Required task:
Copy every entry below word for word, but leave out the pictures.

Start of Dataset records

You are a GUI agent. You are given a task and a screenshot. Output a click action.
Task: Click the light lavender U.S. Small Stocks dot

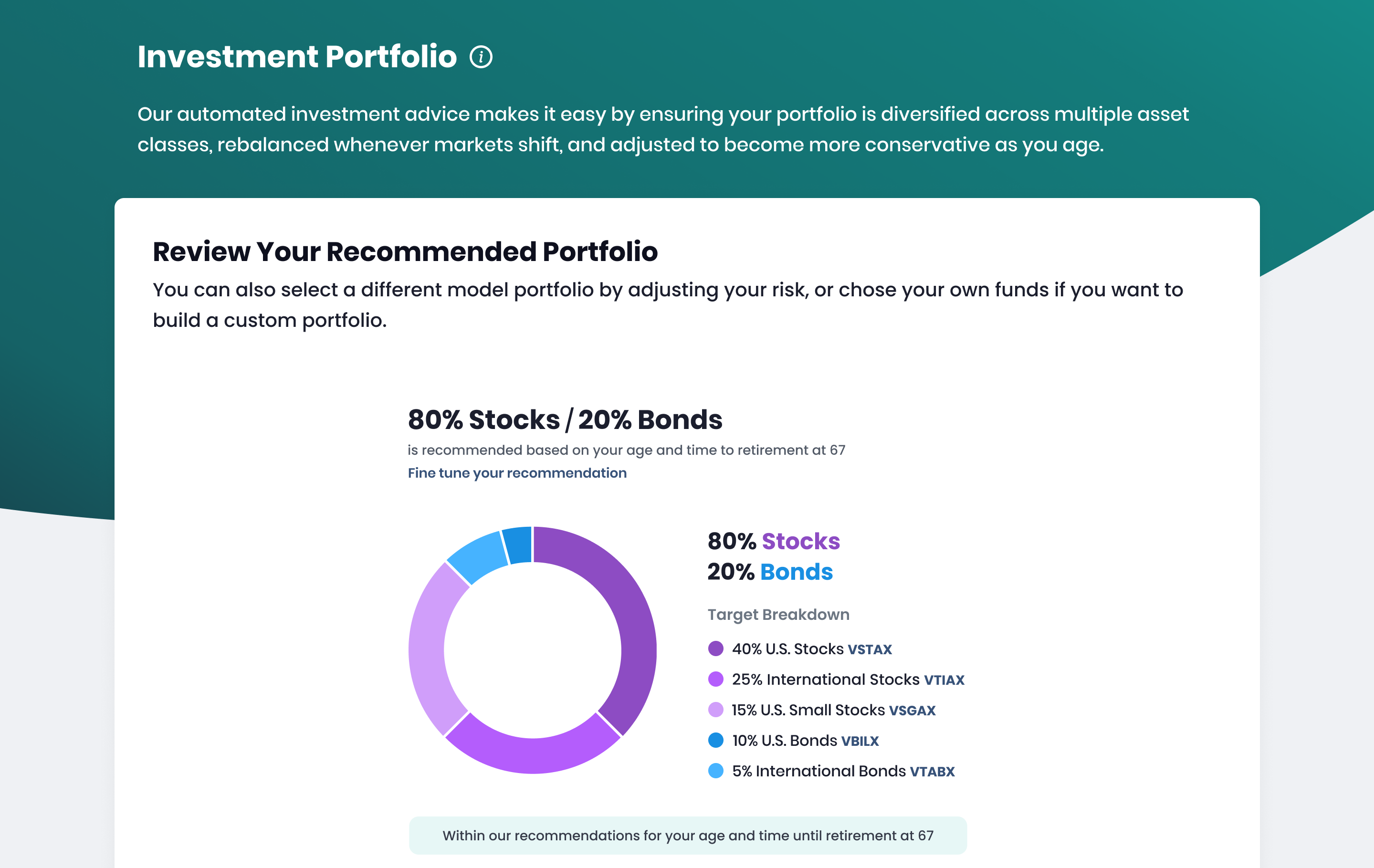pos(715,710)
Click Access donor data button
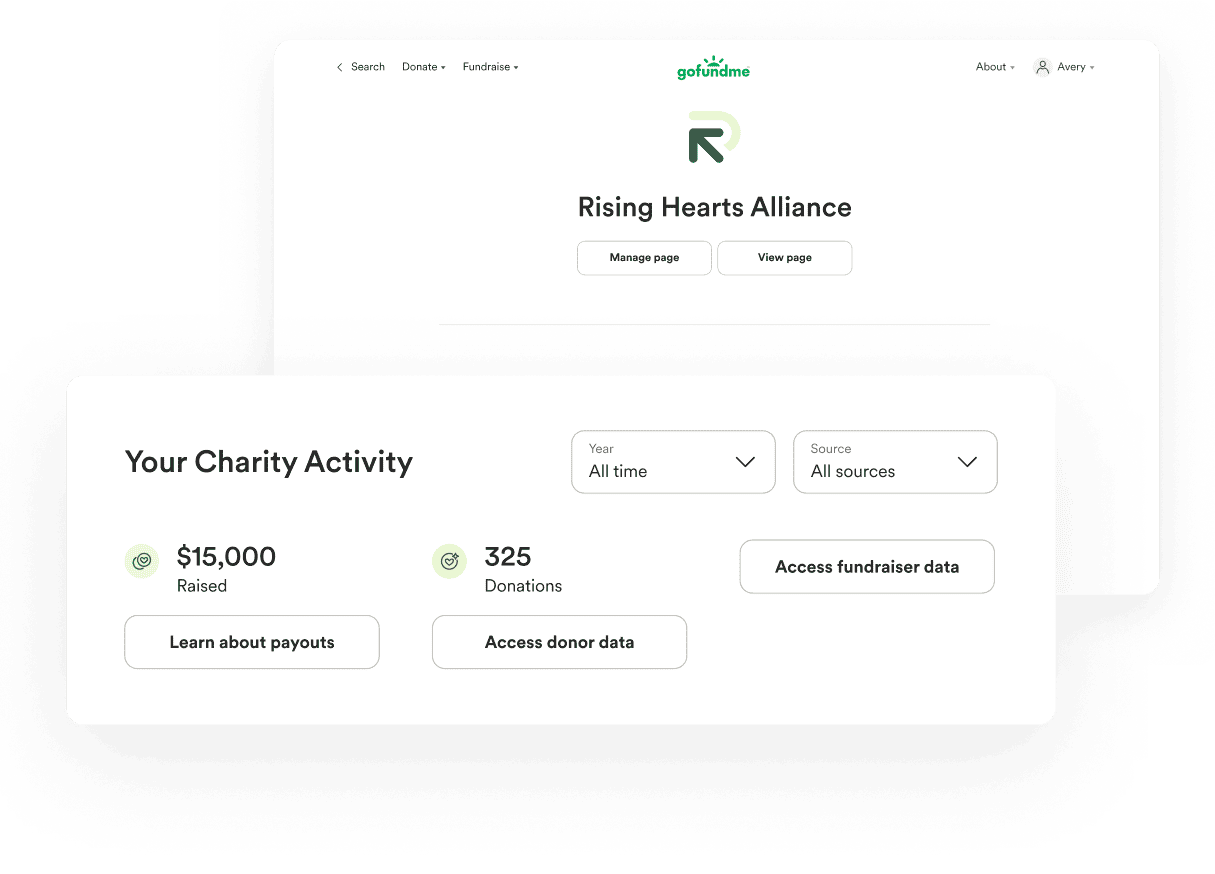This screenshot has height=874, width=1215. (x=559, y=642)
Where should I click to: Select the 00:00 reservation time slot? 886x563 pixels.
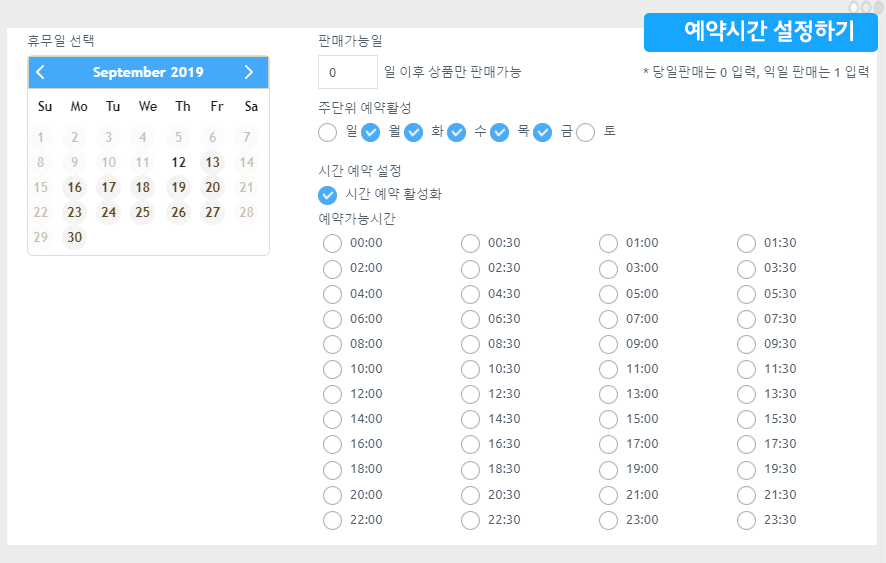click(x=333, y=243)
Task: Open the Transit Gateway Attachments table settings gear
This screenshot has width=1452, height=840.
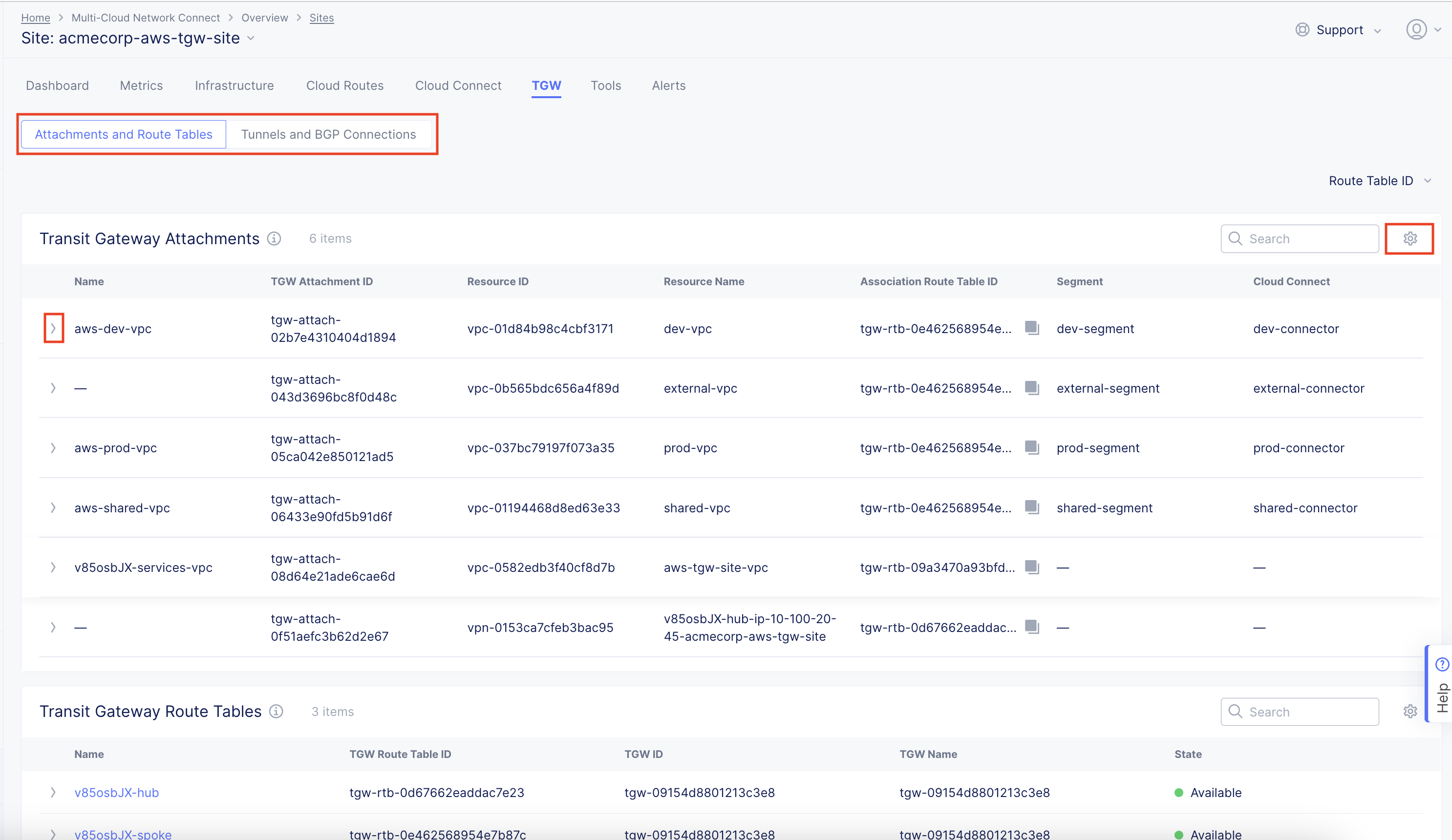Action: pos(1409,238)
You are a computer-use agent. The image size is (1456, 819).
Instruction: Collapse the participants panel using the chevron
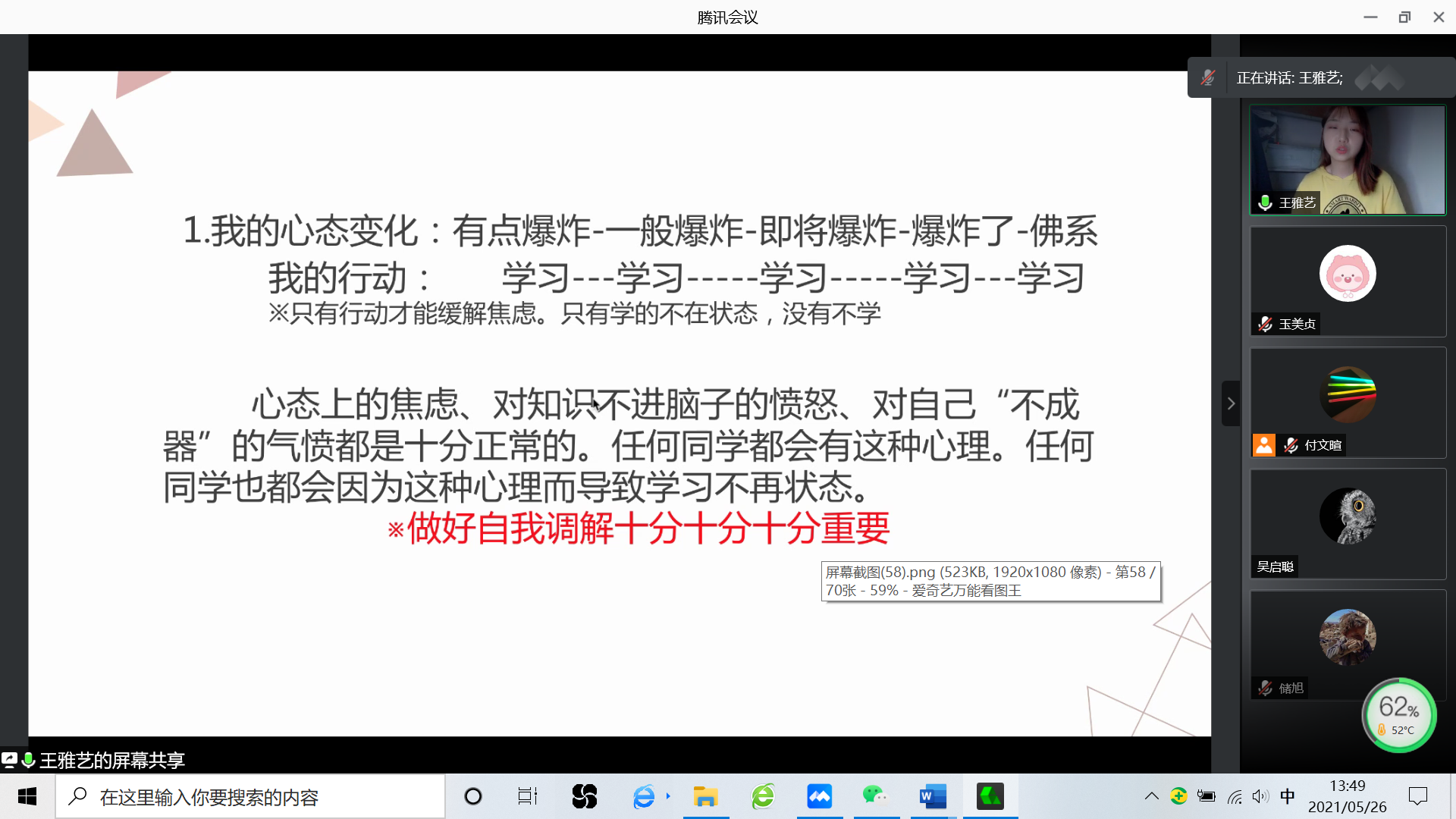point(1230,403)
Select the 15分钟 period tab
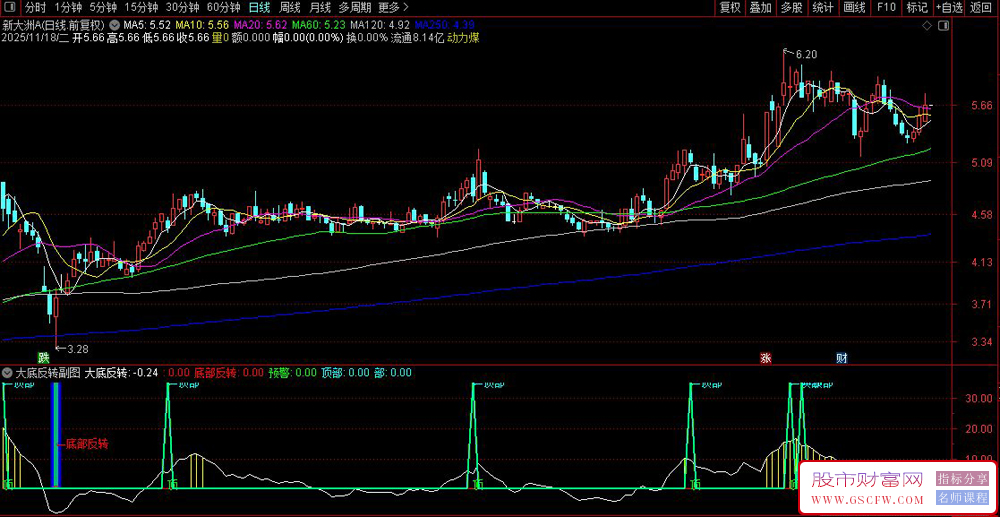The width and height of the screenshot is (1000, 517). 140,7
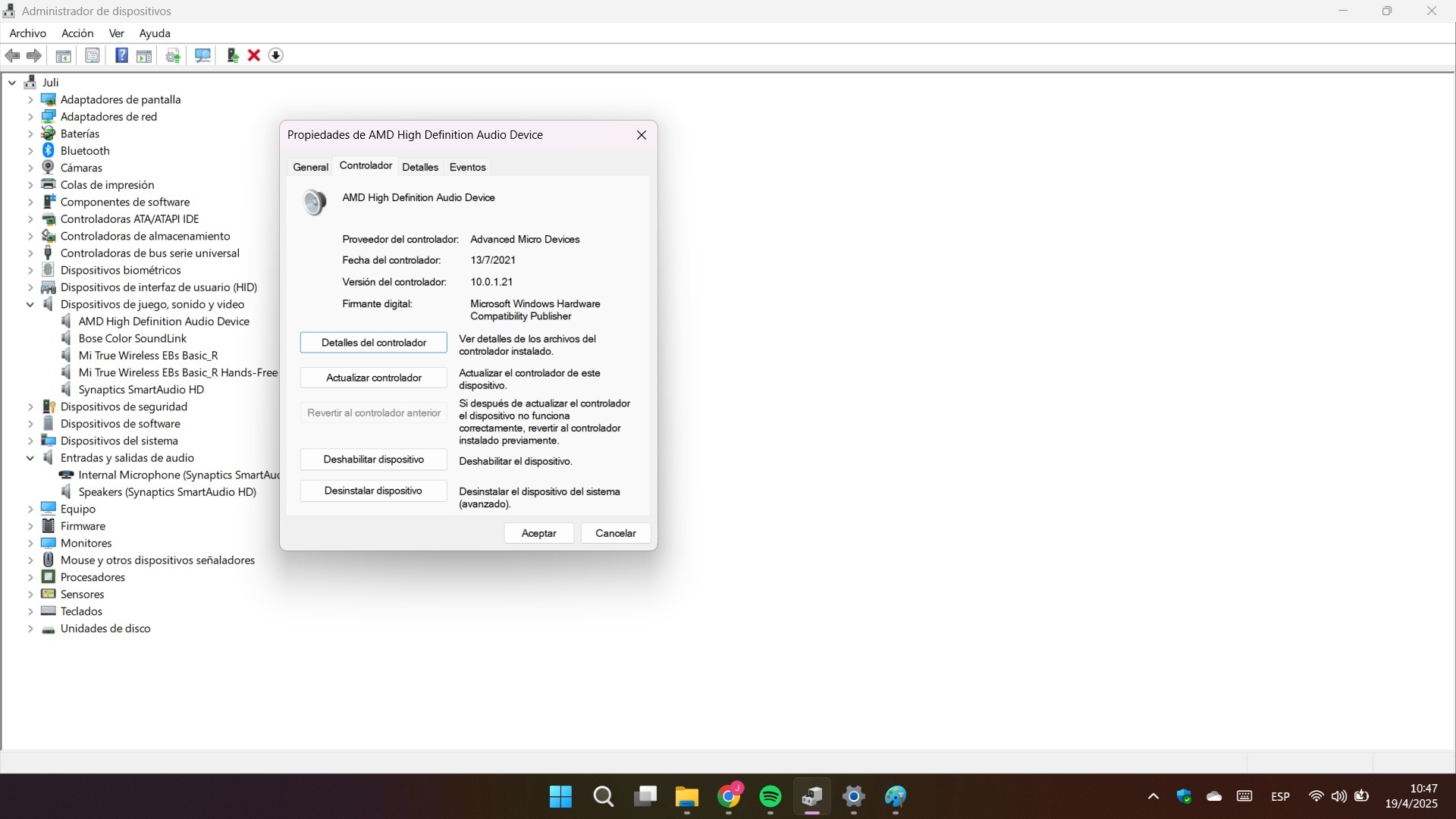1456x819 pixels.
Task: Select Synaptics SmartAudio HD in tree
Action: click(141, 390)
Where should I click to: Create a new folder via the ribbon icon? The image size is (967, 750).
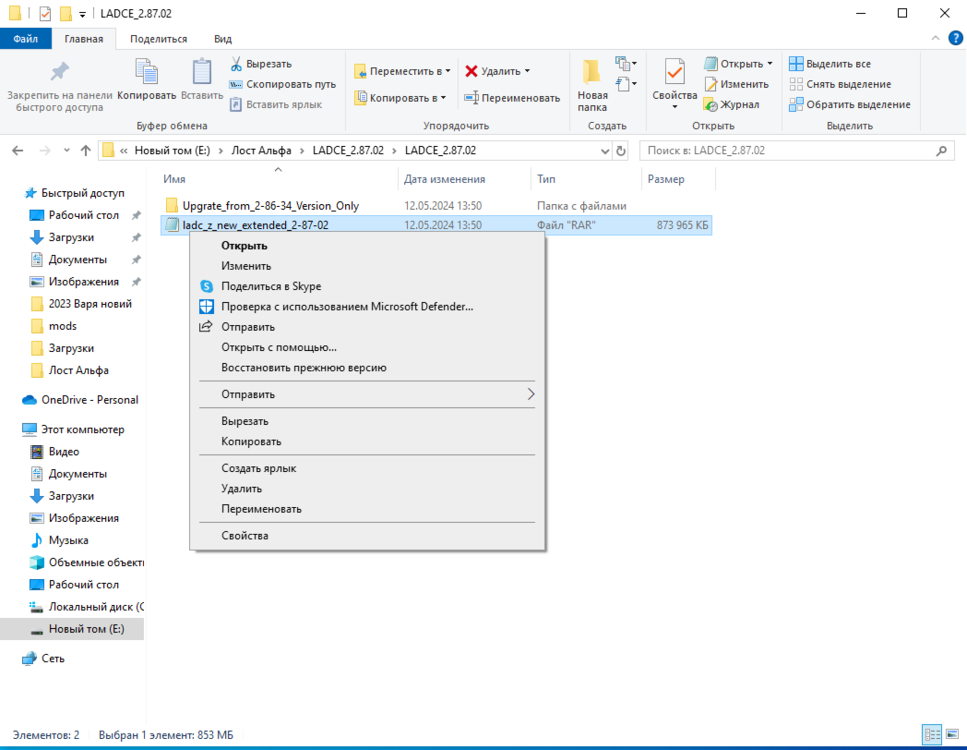[x=592, y=72]
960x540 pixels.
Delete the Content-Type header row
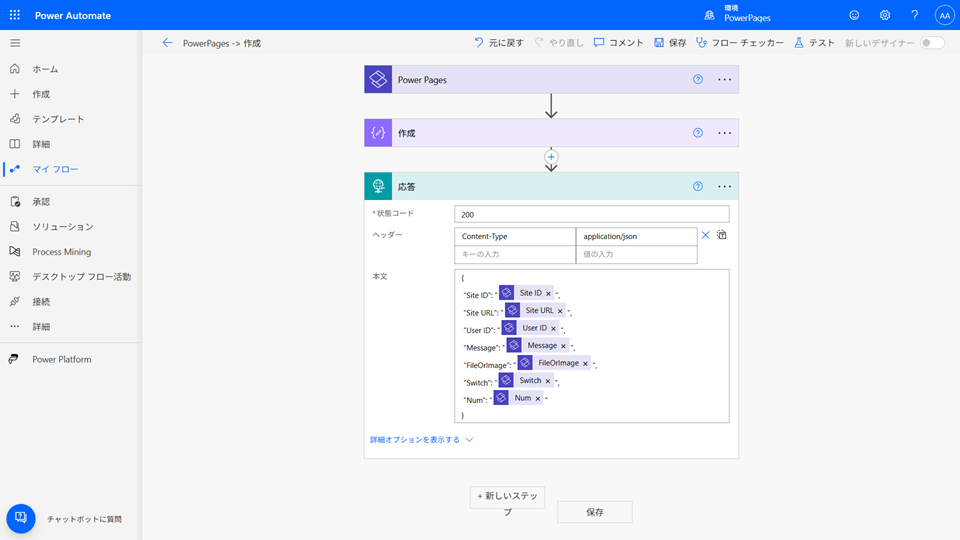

End of Dataset records

Completed exercise:
You are a GUI agent. You are given a task and a screenshot. Output a click action.
Task: Click the light lavender U.S. Small Stocks dot

pos(715,710)
Click Access donor data button
This screenshot has height=874, width=1215. (x=559, y=642)
Where should I click to: Select the 00:00 reservation time slot? 886x563 pixels.
click(x=333, y=243)
Task: Open the Transit Gateway Attachments table settings gear
This screenshot has width=1452, height=840.
Action: pos(1409,238)
You are a computer-use agent. The image size is (1456, 819).
Instruction: Collapse the participants panel using the chevron
point(1230,403)
Select the 15分钟 period tab
The width and height of the screenshot is (1000, 517). 140,7
1456x819 pixels.
Task: Select Synaptics SmartAudio HD in tree
Action: click(141, 390)
Where should I click to: Create a new folder via the ribbon icon? The image size is (967, 750).
[x=592, y=72]
960x540 pixels.
Delete the Content-Type header row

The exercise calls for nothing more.